As far as I know the BBSO does not address this problem. It is not a problem that is resolved by ‘extinction corrections’ since these always apply to all pixels in an image equally (apart from the field size issue).
Does using ‘the total image flux’ work? Chris has in this blog analyzed what happens to the total flux when an image is convolved with PSFs of various alfas. We revisit those results now:
For a large set of random values of lunar phases a synthetic image of the Moon was generated. It was folded with a PSF with a random value for alfa between 1.5 and 1.85. The total flux of the original image and the folded image was then calculated and the difference converted toa percentage of the original total flux, and plotted above. Even if the PSF is flux-conserving the flux is not conserved for small values of alfa (broad PSFs) because the flux in the halo starts reaching the edge of the 512×512 image frame and is lost. The results above show that for all lunar phases the flux is conserved inside the +/- 0.1% limits for alfa larger than 1.57 or thereabouts. Such a small value corresponds to a fairly bad night so as long as we stay to good nights we can count on the total flux in the image being conserved.
Good point Chris! That is a result from down the blog isn’t it? Some good insights are down there! Wish we had had a search function for this blog! Perhaps we should chance platform?
I do think we have good prospects for finding albedo accurately but there are some confounding issues on the way there! It seems the fitting method is biased – what does one do in such a case?

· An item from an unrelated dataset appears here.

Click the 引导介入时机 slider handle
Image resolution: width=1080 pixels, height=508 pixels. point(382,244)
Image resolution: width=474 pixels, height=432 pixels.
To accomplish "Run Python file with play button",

Our ‘independent variables’ are not so independent – then what does one do? As far as I know, the solutions are still OK but the estimates of errors are wrong – and that is where we are: Perhaps a Bayesian approach implemented in Markov Chain Monte Carlo mode is called for? Would give us distributions for all parameters, the widths of which would be our uncertainties – but at the cost of 10s of thousands of iterations.
Great work folks!
I am not quite sure if the BS flux is as affected as appears to be the case here though.
The reason is that test showed (synthetic images) we could measure alpha with surprisingly high accuracy — +/- 0.01. Since the change from alpha=1.6 to alpha=1.8
gives a change in BS of order 0.5%, an error of just 0.01 in the final determination of alpha corresponds to a very small error in BS… or did I now get confused?
Very nice to see the final plot backing up my check on the total flux method.